■ **REQUEST**: Please recast each line of the entries below as a Markdown table with two columns, Row and Line, numbering the rows and skipping blank lines. Leave the pictures out of the answer.

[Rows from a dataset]
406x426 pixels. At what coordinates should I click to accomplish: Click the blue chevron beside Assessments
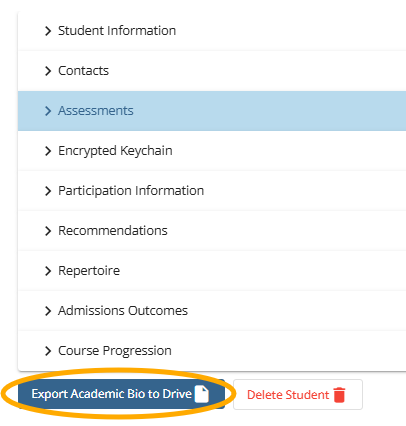click(x=48, y=111)
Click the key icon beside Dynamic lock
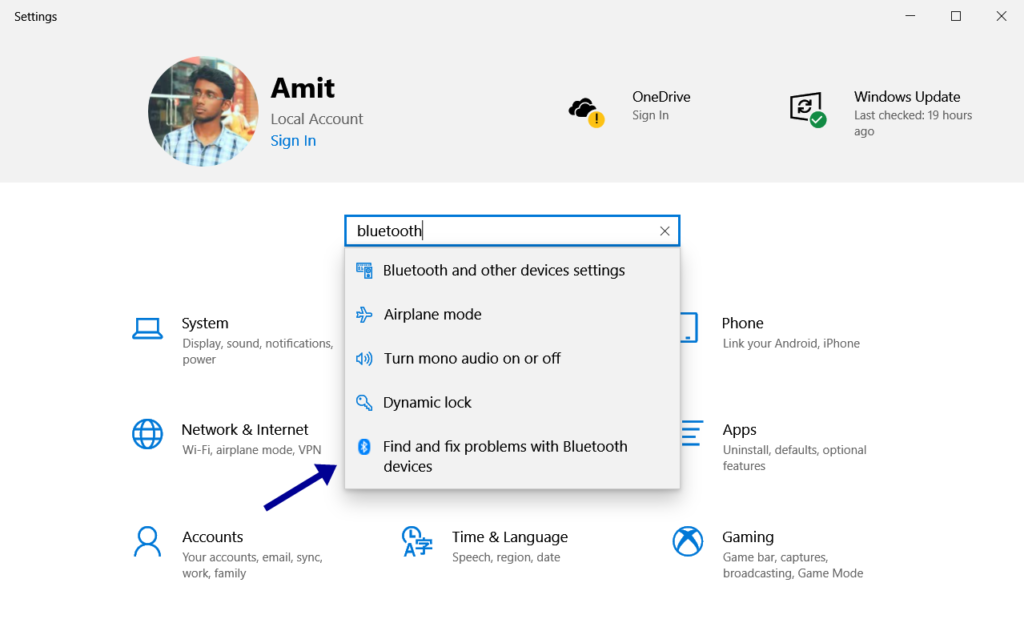The width and height of the screenshot is (1024, 623). (x=365, y=402)

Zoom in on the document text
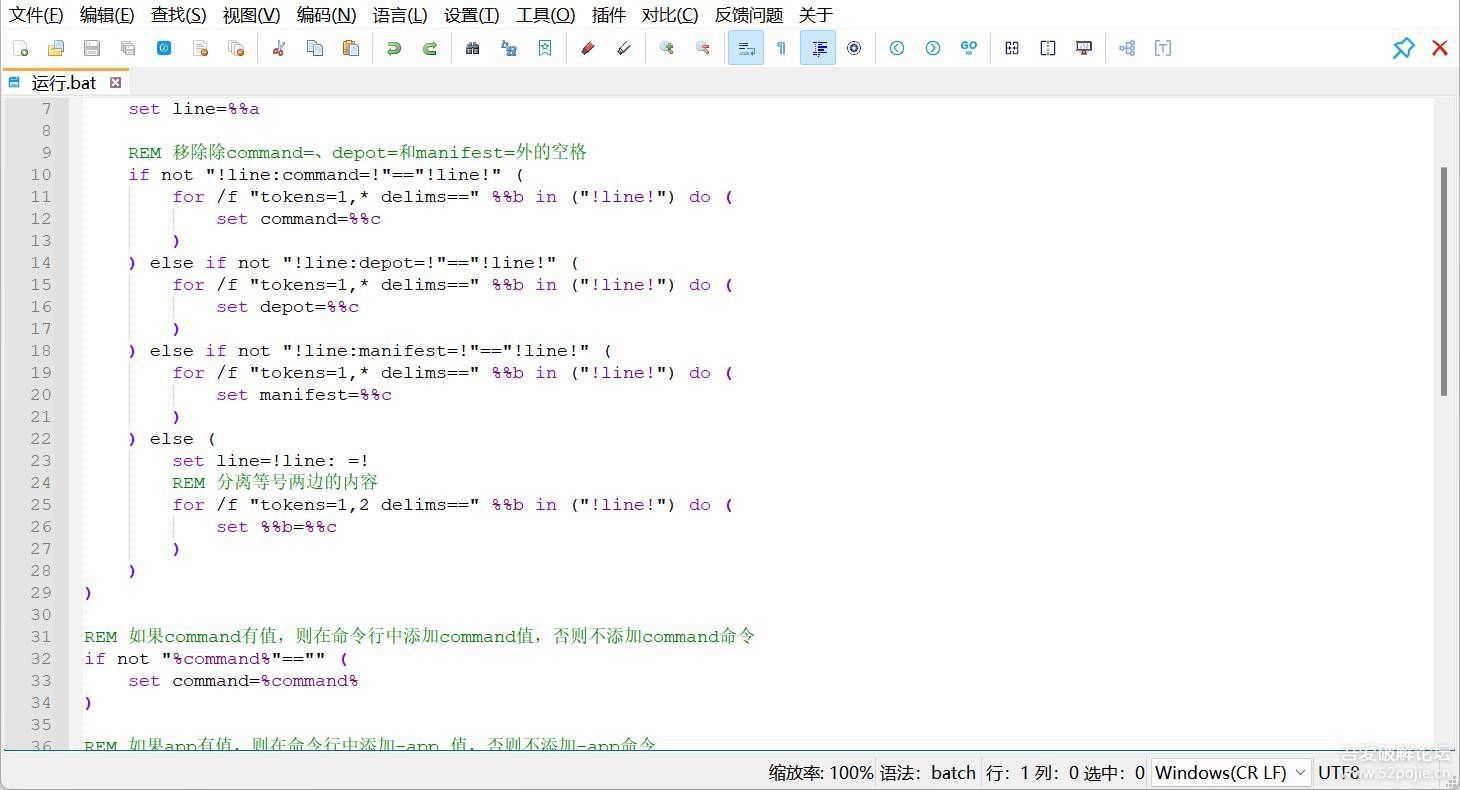point(667,47)
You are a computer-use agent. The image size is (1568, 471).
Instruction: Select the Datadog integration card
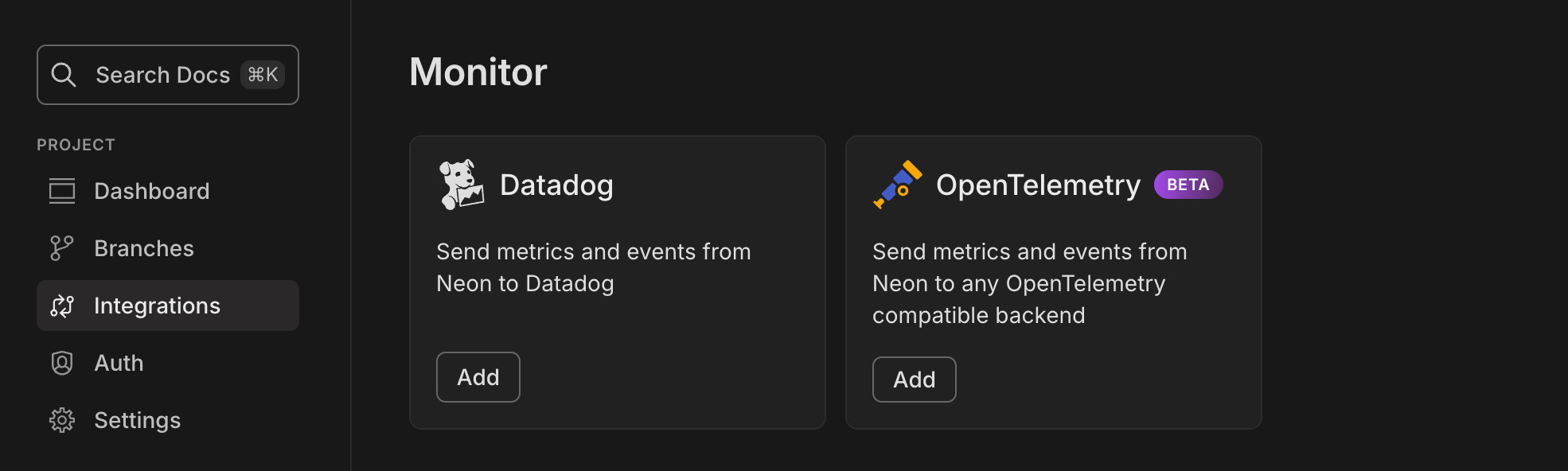618,281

■ **WRITTEN RESPONSE**:
| Row | Line |
|---|---|
| 1 | 406x426 pixels. At what coordinates should I click to accomplish: Click the blue chevron beside Assessments |
| 2 | click(x=48, y=111) |
| 3 | Click the key icon beside Dynamic lock |
| 4 | The width and height of the screenshot is (1024, 623). (x=365, y=402) |
| 5 | Zoom in on the document text |
| 6 | point(667,47) |
| 7 | You are a computer-use agent. The image size is (1568, 471). |
| 8 | Instruction: Select the Datadog integration card |
| 9 | 618,281 |